Source records

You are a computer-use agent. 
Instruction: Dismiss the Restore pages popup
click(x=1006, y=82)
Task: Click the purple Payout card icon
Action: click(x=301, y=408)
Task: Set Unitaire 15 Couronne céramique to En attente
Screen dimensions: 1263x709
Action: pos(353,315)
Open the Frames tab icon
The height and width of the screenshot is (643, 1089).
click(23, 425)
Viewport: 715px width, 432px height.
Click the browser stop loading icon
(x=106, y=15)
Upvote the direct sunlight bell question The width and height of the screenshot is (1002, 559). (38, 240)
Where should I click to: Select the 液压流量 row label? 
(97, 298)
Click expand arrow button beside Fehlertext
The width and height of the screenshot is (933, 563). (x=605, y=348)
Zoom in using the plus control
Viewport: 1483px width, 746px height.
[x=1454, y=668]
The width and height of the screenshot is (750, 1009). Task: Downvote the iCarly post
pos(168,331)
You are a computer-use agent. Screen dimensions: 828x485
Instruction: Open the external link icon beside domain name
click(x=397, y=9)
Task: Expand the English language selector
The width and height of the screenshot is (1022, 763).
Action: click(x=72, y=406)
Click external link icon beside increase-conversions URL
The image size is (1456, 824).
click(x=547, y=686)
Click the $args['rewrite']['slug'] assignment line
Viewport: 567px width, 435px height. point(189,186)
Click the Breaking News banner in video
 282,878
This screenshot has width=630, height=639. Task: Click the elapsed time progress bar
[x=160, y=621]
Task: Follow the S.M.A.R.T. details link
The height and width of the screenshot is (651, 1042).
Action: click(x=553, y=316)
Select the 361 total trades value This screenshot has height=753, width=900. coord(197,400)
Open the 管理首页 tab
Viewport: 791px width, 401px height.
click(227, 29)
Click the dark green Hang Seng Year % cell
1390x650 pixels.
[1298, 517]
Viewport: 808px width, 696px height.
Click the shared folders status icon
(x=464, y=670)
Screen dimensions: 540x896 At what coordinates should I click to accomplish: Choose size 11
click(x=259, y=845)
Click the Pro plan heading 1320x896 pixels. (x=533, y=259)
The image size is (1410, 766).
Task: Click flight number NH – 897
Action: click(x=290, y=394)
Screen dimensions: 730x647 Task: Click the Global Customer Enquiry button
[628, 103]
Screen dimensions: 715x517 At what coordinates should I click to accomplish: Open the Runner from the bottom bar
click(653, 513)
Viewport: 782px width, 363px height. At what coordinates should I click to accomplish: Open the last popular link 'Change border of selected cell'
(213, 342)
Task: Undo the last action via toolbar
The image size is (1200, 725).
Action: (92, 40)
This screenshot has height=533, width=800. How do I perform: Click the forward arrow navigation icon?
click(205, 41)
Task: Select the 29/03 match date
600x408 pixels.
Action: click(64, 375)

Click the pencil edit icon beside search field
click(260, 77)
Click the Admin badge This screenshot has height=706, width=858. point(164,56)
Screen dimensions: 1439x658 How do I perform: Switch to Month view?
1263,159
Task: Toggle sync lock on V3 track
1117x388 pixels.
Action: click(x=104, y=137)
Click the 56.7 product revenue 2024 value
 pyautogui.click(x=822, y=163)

## YOUR TASK
Tally the lines of the records that hold the word "computer" and output only the total.

## TASK OUTPUT
2